Publicado originalmente em 13 de dezembro de 2019
Uma onda de greves de professores de escolas públicas estaduais, acompanhados de outros funcionários públicos, tem varrido o Brasil desde novembro. Com toda a classe trabalhadora brasileira enfrentando ataques praticamente idênticos àqueles dos professores, há um grande potencial para a erupção de um levante nacional como no Chile.
Os governos de várias cidades e estados brasileiros estão tentando aprovar, simultaneamente, modificações nos regimes de previdência dos funcionários públicos. As medidas têm o objetivo de retirar direitos previdenciários dos servidores públicos estaduais e municipais tal como a reforma da previdência do presidente fascista Jair Bolsonaro recentemente aprovada. Servidores públicos municipais e estaduais não fazem parte do regime previdenciário nacional. Uma greve geral de um dia havia sido convocada em junho contra a reforma da previdência, mas foi sabotada pelas centrais sindicais.

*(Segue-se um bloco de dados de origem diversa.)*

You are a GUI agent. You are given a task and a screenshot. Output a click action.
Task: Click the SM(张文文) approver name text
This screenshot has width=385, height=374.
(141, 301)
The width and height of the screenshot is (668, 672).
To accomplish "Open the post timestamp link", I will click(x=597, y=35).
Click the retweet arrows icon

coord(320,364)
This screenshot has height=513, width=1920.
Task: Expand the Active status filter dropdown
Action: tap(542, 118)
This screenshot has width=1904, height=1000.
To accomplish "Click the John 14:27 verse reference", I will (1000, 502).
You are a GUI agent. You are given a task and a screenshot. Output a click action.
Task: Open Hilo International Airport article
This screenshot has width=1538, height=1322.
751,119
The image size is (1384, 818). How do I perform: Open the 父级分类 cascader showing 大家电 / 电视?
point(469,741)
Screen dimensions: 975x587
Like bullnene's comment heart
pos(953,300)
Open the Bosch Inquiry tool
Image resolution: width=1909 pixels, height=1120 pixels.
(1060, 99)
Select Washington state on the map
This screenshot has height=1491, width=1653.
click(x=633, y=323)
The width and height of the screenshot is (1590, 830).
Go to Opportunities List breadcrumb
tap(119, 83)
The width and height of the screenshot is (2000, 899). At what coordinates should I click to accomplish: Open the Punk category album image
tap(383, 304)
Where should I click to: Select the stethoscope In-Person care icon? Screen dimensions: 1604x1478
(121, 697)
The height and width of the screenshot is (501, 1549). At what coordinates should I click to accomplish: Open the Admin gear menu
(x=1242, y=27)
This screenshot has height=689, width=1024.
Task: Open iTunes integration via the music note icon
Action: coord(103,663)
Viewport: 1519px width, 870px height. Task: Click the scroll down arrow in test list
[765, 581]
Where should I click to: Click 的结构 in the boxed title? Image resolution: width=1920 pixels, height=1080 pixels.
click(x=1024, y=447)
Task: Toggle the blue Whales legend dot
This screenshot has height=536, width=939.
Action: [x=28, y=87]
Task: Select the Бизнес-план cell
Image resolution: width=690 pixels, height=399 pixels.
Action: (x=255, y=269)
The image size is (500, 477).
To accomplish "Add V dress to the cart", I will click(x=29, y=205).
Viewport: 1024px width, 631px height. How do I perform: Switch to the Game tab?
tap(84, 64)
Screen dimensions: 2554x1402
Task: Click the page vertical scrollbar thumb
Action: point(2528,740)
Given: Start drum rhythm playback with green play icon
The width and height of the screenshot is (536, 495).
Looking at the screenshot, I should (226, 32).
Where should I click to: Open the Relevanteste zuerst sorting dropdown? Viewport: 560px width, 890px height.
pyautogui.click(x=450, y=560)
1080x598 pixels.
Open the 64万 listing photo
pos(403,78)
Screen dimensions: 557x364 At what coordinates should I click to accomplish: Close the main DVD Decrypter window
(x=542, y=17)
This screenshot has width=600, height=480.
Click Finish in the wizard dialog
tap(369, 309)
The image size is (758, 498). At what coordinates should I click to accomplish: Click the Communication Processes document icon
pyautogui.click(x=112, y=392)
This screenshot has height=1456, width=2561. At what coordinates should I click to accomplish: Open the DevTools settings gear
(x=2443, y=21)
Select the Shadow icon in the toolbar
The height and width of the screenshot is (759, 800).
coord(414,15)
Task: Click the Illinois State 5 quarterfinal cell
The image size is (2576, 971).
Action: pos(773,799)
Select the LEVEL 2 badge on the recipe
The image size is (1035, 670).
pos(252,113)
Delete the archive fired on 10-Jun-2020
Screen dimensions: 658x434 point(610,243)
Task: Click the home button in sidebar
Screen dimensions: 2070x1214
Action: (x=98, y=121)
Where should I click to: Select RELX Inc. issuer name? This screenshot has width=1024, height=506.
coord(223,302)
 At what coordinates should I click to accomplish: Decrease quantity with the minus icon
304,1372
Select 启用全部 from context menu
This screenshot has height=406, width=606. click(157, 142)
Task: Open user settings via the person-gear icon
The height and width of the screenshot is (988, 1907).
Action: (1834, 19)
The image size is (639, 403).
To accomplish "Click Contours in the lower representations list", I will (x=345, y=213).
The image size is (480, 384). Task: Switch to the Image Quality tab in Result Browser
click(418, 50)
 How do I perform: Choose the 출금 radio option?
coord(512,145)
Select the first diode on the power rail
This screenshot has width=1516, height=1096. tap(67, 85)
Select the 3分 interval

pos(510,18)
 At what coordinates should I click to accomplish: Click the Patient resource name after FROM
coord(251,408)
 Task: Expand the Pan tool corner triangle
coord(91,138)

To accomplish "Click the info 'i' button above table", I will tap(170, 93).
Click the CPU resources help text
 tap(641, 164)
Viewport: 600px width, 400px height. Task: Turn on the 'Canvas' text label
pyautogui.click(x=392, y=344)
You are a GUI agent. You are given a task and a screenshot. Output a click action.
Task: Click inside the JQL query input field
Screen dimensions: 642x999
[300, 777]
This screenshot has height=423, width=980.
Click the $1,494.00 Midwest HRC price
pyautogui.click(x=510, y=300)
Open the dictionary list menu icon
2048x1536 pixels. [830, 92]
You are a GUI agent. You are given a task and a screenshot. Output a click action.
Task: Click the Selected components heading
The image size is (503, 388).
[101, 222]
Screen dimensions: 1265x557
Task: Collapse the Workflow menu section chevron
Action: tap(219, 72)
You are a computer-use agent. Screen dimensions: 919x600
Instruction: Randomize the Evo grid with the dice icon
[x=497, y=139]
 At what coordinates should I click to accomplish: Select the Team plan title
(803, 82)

Em um esforço para destruir os postos de trabalho do funcionalismo público, um ataque generalizado aos servidores tem sido realizado. O governo Bolsonaro e seu ministro da Economia, Paulo Guedes, já deixaram claro que pretendem privatizar todos os serviços públicos. Guedes, que é irmão da presidente da Associação Nacional das Universidades Privadas, Elizabeth Guedes, têm defendido a substituição das escolas públicas por escolas privadas que “ofereçam um serviço mais barato”, i.e., que rebaixam os custos da força de trabalho.
A primeira das greves foi iniciada pelos professores do Rio Grande do Sul depois de o governador do estado, Eduardo Leite (PSDB), anunciar mudanças no regime de previdência e nos planos de carreira. Esse anúncio foi a gota d’água para os professores que já haviam sofrido grandes ataques.
Os professores e outros servidores públicos do Rio Grande do Sul estão sem reajuste salarial há 5 anos, e seus pagamentos têm sido constantemente atrasados desde a gestão anterior, de José Sartori (MDB). Sartori foi derrotado em sua campanha de reeleição, que focou na necessidade de cortar gastos do estado pela enorme crise fiscal do Rio Grande do Sul.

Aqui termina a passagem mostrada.